Computer as informer occupies the middle tier of student computer use. In this relationship, the student and the computer share equally in the role of revelation. The most obvious manifestations are World Wide Web browsers, computerized library search engines, and CD-ROM information bases. The student actively refines the search strategy while the computer and servers work hard to process the search. The operation is balanced in mutual effort.
This is really a "get it and go" activity, on which students shouldn't spend more than 30 minutes at a time. To keep students from drifting away from their tasks and getting lost on the Internet or inside a CD-ROM, teachers increasingly reserve Internet resources for library research only.
Many librarians have identified Internet work as a standing operation and do not allow chairs at the stations. Some schools have Internet stations only in libraries or hallways. In addition, schools frequently place time restrictions on Web use. This not only gives everyone a chance to use often scarce network resources, but it also reinforces the notion that students should have a specific goal before sitting down at an Internet-enabled workstation.
For these reasons, schools do not need more than a few Internet-connected computers—preferably in the library, where students can appreciate that printed publications and the Internet are both tools for research. With slim funds allocated to public schools for technology, the best solution is to have a few good machines strategically placed and online through a small, shared, permanent connection to the Internet.
Drill-based activities occupy the third capability of technology, that of the computer as the fully active instructor.

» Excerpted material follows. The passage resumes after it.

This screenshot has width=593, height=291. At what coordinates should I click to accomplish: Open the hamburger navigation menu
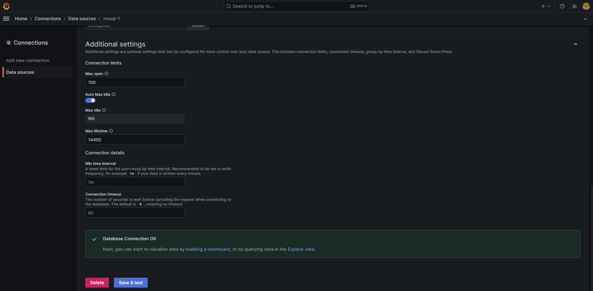click(6, 19)
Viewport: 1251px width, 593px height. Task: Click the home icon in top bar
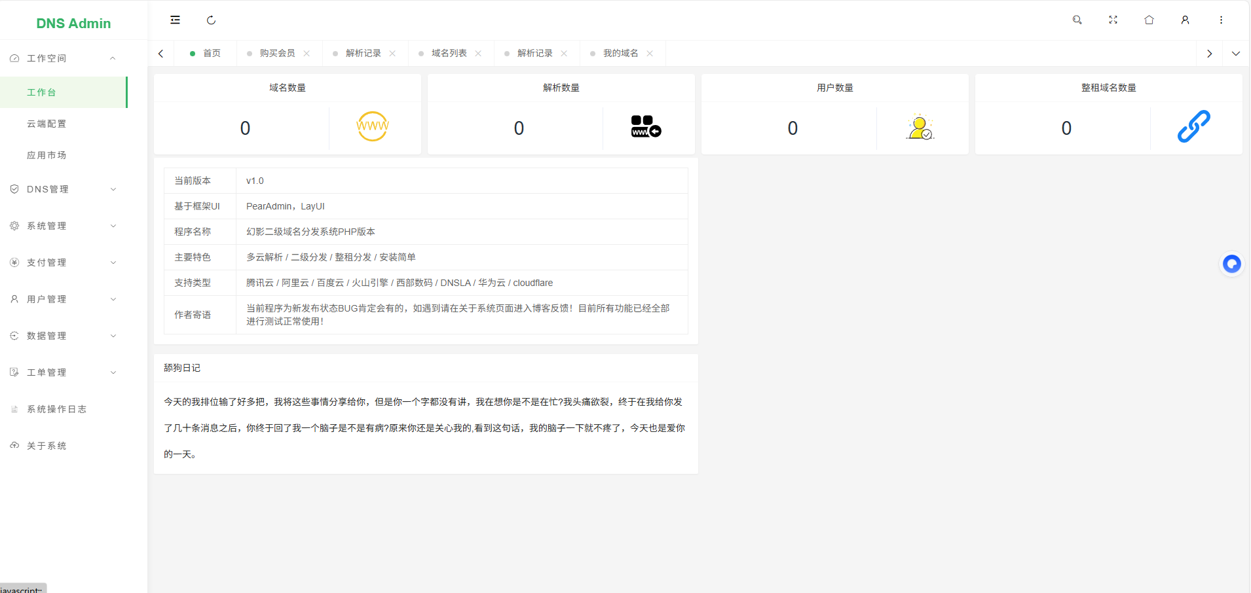(1148, 20)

We are already seeing how older equipment—even ancient audiovisual tools whose book value is below zero because of the shelf space they occupy—can offer repetitive drill-based activities just as well as a $2,000 networked computer and can bypass high annual costs of upkeep and networking. In countless trials, we have seen that a human teacher does a significantly better job than a computer in terms of individually tailored, interactive instruction. In contrast, computers are cheaper and better at repetitive drill training. Although computer types might want the opposite to be true—that computers should be better at individually tailored instruction—educators are wisely using the old drill software more and more often. As drill sergeant, the computer supplies the task, and the student reacts accordingly.

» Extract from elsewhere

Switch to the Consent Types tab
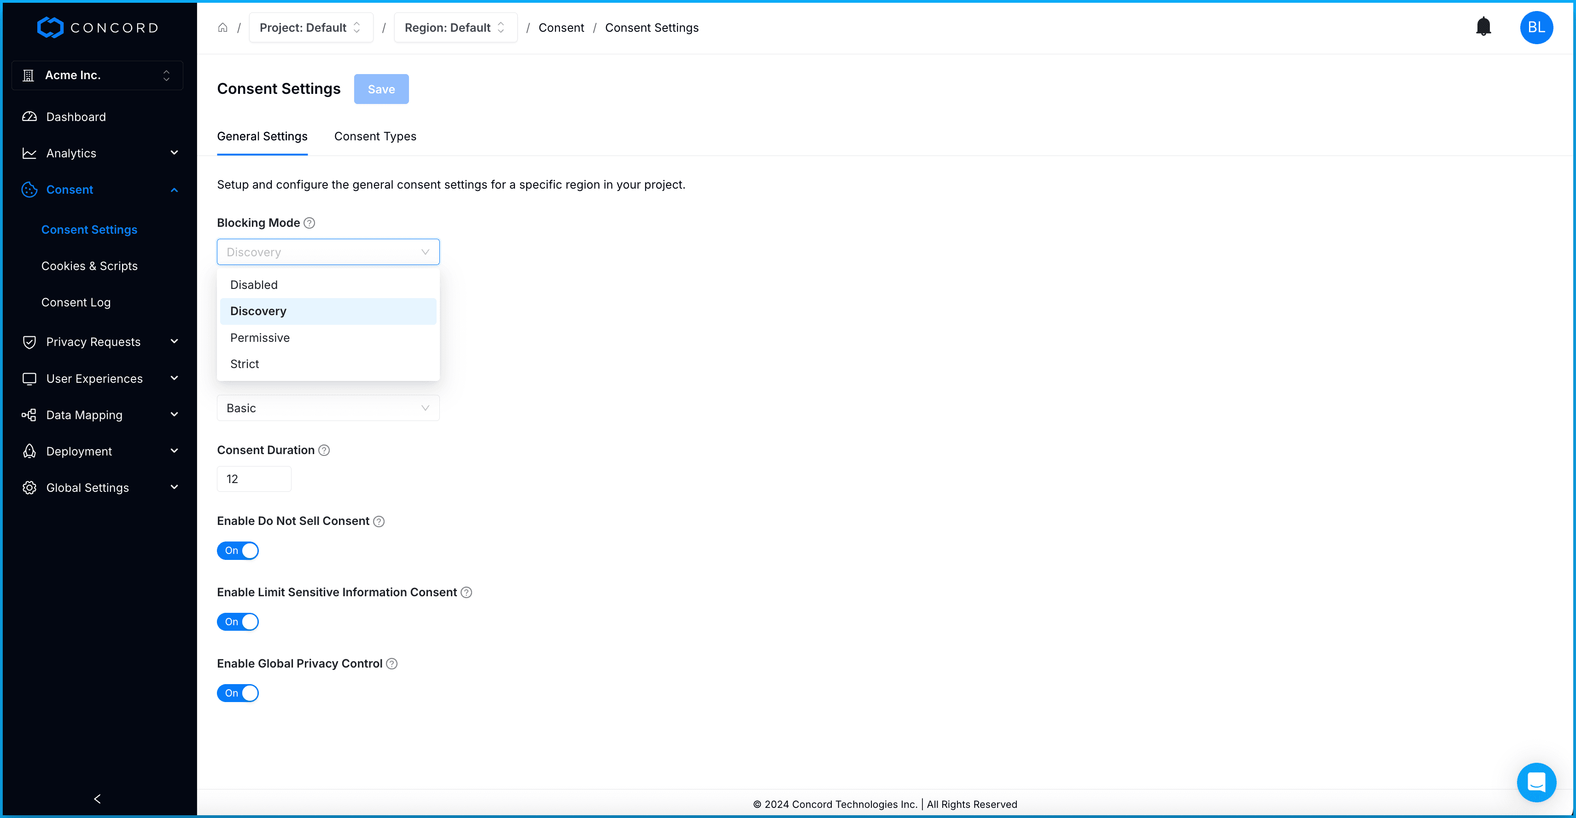 coord(375,136)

Newer Is Not Always Better
We have seen and heard the endless hype over computers in education today. Unfortunately, we live in a climate in which big business is welcome to walk into our schools and convince administrators how badly we need the latest and greatest. Fast-talking educational consultants tell us that they know what's best for students.
This hype should be tempered by our understanding of what computers can do in schools; computer applications fall into different categories, the majority of which can be satisfied with existing investments. We can find hundreds of alternatives to surrendering our education dollars to the barons of industry on so-called cutting-edge products. On the contrary, with keener eyes we will see that the new is often the old in a new package and that the old works just as well.